Lupus-related tendonitis can occur in various locations throughout the body. Common sites include the Achilles tendon at the back of the ankle, the rotator cuff in the shoulder, and the patellar tendon below the kneecap. It can also affect tendons in the fingers, elbows, wrists, and other ankle regions. Beyond simple tendon inflammation, lupus can also cause tenosynovitis (inflammation of the lubricating sheath surrounding some tendons) and enthesitis (inflammation where tendons or ligaments attach to bone).
Recognizing Tendonitis in Lupus
Recognizing tendonitis in the context of lupus involves observing specific symptoms and undergoing diagnostic evaluations. Individuals commonly report localized pain, often described as a dull ache, which typically worsens with movement of the affected limb or joint. Other signs include tenderness when pressure is applied to the tendon, mild swelling, and sometimes a grating or popping sensation during movement. The affected joint may also feel stiff, limiting its range of motion.
Diagnosis usually begins with a thorough physical examination and a review of the patient’s medical history. Healthcare providers, particularly rheumatologists, specialize in conditions affecting joints, muscles, and connective tissues like lupus. Imaging studies, such as ultrasound or magnetic resonance imaging (MRI), play an important role in confirming tendon inflammation and distinguishing it from other conditions.
Managing Tendonitis with Lupus
Management strategies for tendonitis associated with lupus aim to address both the local tendon inflammation and the underlying systemic lupus activity. Initial approaches often include rest for the affected tendon, application of ice to reduce swelling and pain, and participation in physical therapy to restore function and strength. Nonsteroidal anti-inflammatory drugs (NSAIDs) can help alleviate pain and reduce inflammation. In some cases, healthcare providers may consider corticosteroid injections directly into the affected tendon area for more targeted relief.

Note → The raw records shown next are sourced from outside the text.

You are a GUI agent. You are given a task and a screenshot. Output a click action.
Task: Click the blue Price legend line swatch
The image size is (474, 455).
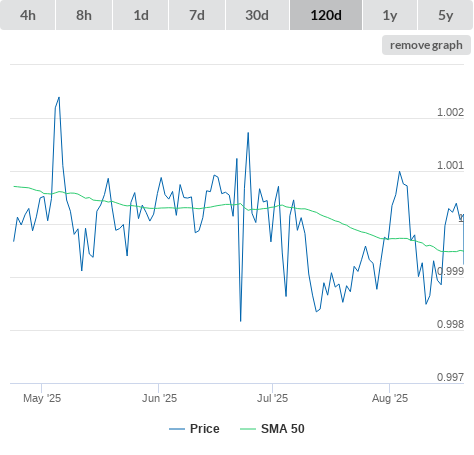click(x=177, y=429)
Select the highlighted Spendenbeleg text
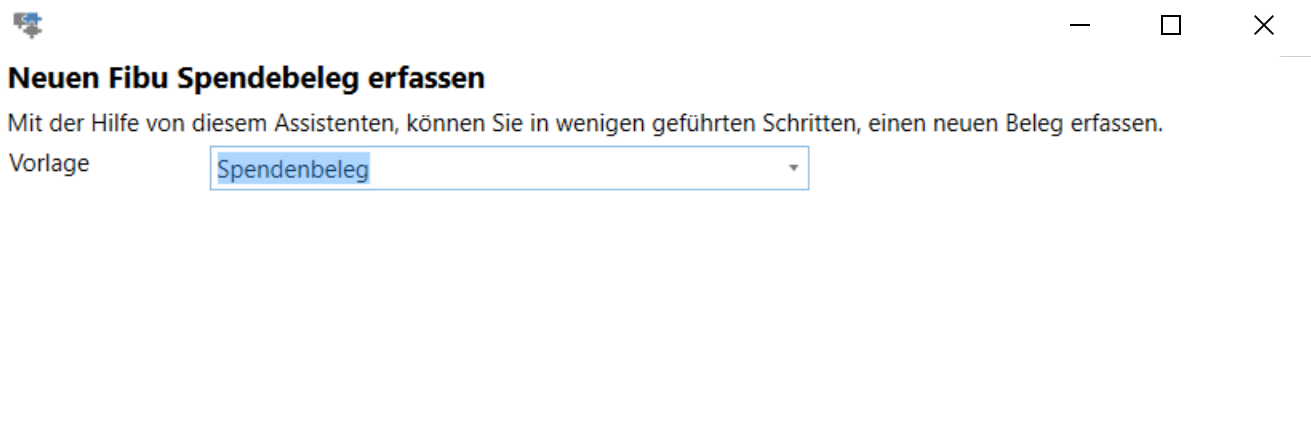 click(x=293, y=170)
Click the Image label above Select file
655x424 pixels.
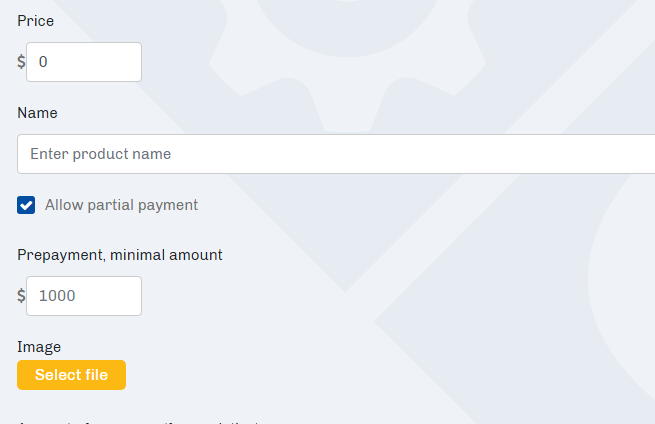click(x=39, y=347)
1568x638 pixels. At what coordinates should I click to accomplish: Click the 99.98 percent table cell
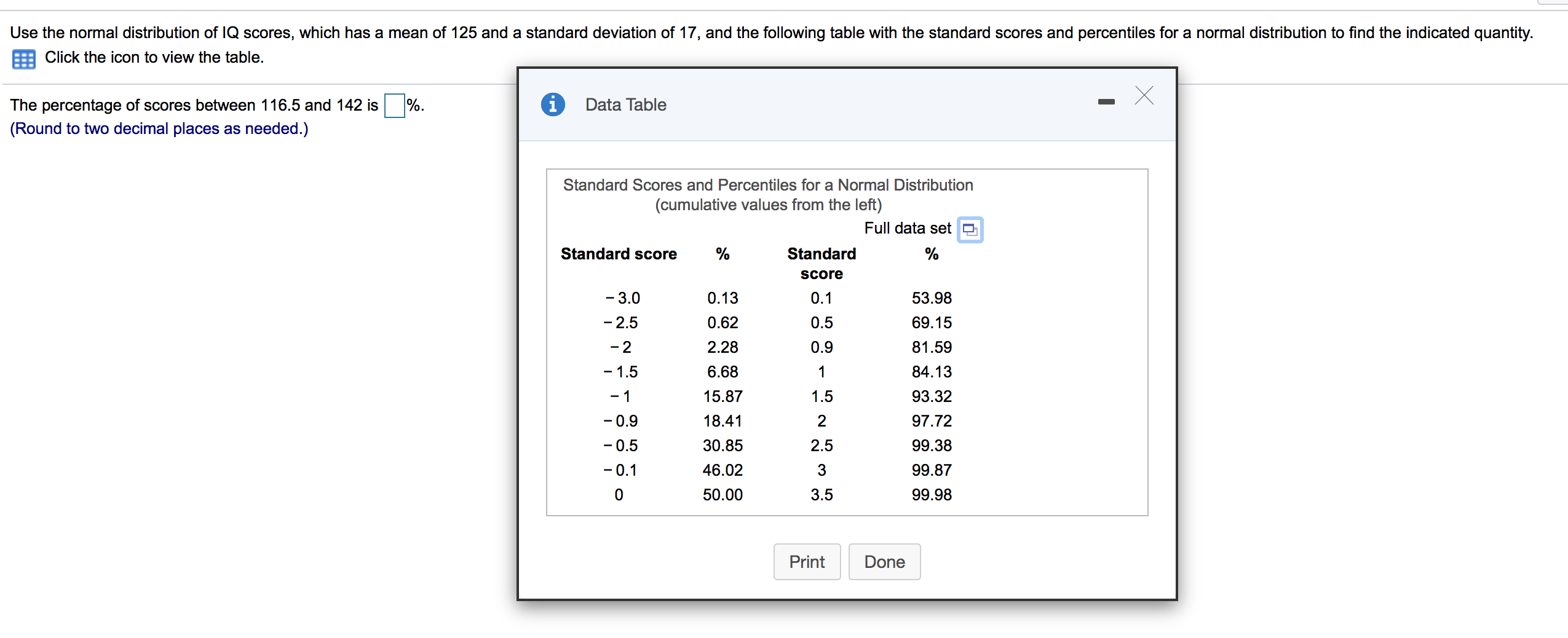(x=931, y=495)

Controlling the underlying lupus activity is important for long-term management of tendonitis. This often involves lupus-specific medications that modulate the immune system. Immunosuppressants such as methotrexate, mycophenolate mofetil, azathioprine, and cyclosporine reduce the immune system’s overactivity. Biologic therapies, such as belimumab and anifrolumab, represent newer treatment options that target specific components of the immune response contributing to lupus. Lifestyle adjustments, including sufficient sleep, activity pacing, and regular communication with the medical team, also play a role in managing symptoms and improving overall well-being.